1. The problem I’m having:

I’m trying to use paperless-ngx behind two layers of “proxy”. I’m finding that it works from a regular web browser but two different mobile apps are failing to connect. I’m looking for suggestions and insight about what might missing or incorrect with this somewhat odd setup

The architecture might be described like this
dns → VPS → haproxy sni filtering → rathole → localserver → caddy (for ssl certificates) → paperless-ngx

The purpose of this setup is to use a single VPS to route multiple domains to various servers. Instead of terminating the https for these sites in the VPS (running caddy on the VPS) I would rather that happen at my local servers leaving the VPS is a state that is not quite “zero trust” but much closer than having the encryption terminate there.

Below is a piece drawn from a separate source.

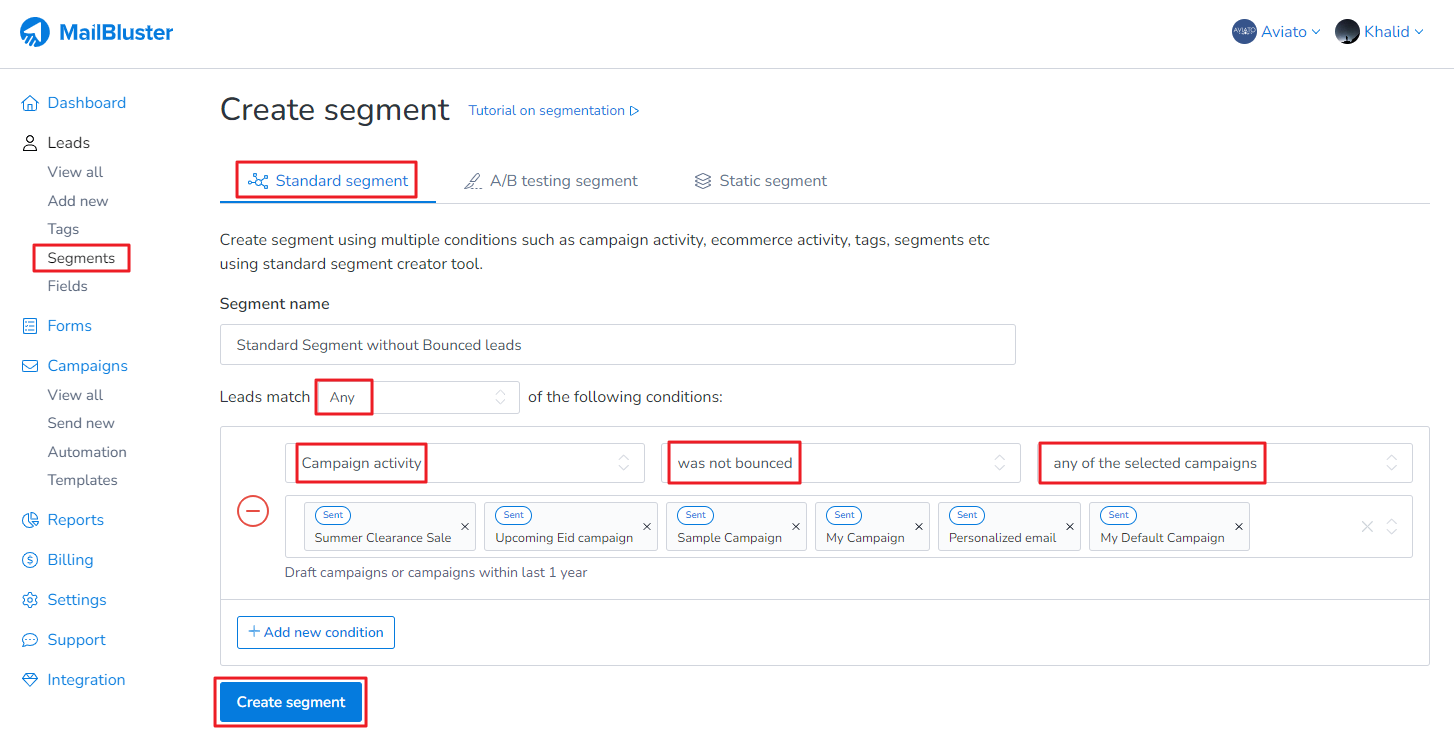Open Dashboard via the home icon
Screen dimensions: 1454x746
click(x=30, y=103)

Rathole is a method for tunneling from the VPS to my local servers that might be behind CGNat etc.

2. Error messages and/or full log output:

One app (paperless mobile) simply says "Could not establish a connection to the server."

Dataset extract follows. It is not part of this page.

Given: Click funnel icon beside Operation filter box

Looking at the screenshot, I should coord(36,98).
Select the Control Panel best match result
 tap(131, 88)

The other app (paperless) shows "HandshakeException: Connection terminated"

3. Caddy version:

2.7.4

4. How I installed and ran Caddy:

Docker Compose
Linux ubuntu 22.04

  caddy:
    image: caddy:latest
    container_name: caddy_paperless
    restart: unless-stopped
    #ports:
      #- "80:80"
      #- "443:443"
      #- "443:443/udp"
    networks:
      - default
      - inter_services
    volumes:
      - ./Caddyfile:/etc/caddy/Caddyfile
      - ./site:/srv
      - caddy_data_paperless:/data
      - caddy_config_paperless:/config

  rathole:
    image: rapiz1/rathole
    command: --client /app/config.toml
    container_name: rathole
    restart: unless-stopped
    volumes:
      - ./rathole-config.toml:/app/config.toml:ro
    networks:
      - inter_services

d. My complete Caddy config:

paper.server.com:443 {
    reverse_proxy paperless_webserver:8000
}

haproxy config file

#---------------------------------------------------------------------
# Global settings
#---------------------------------------------------------------------
global
 daemon
 #user                haproxy
 #group               haproxy
 log                 /dev/log local6 debug
 maxconn             5000
 #chroot              /var/lib/haproxy
 #pidfile             /var/run/haproxy.pid

#---------------------------------------------------------------------
# common defaults 
#---------------------------------------------------------------------
defaults
 mode                 tcp
 log                  global
 option               dontlognull
 timeout connect      5s
 timeout client       10s
 timeout server       10s

#---------------------------------------------------------------------
# dedicated stats page
#---------------------------------------------------------------------
#listen stats
 #mode http
 #bind :22222
 #stats enable
 #stats uri            /haproxy?stats
 #stats realm          Haproxy\ Statistics
 #stats refresh        30s

listen stats
 bind :9000
 mode http
 stats enable
 stats hide-version
 stats realm Haproxy\ Statistics
 stats uri /haproxy_stats


#---------------------------------------------------------------------
# main frontend which proxys to the backends
#---------------------------------------------------------------------

frontend main_https_listen
 bind *:443
 mode tcp
 acl paper_filter req_ssl_sni -i paper.server.com
 use_backend paper_backend if paper_filter


backend paper_backend
 server paper rathole:443

francislavoie · September 28, 2023, 5:27pm

Hard to say without seeing logs.

chmedly · September 28, 2023, 6:43pm

So, can I conclude that you don’t see anything wrong in what I’ve presented so far?
I removed haproxy from the equation and the mobile apps are working. I’ll reconfigure with haproxy in place and try to get some logs.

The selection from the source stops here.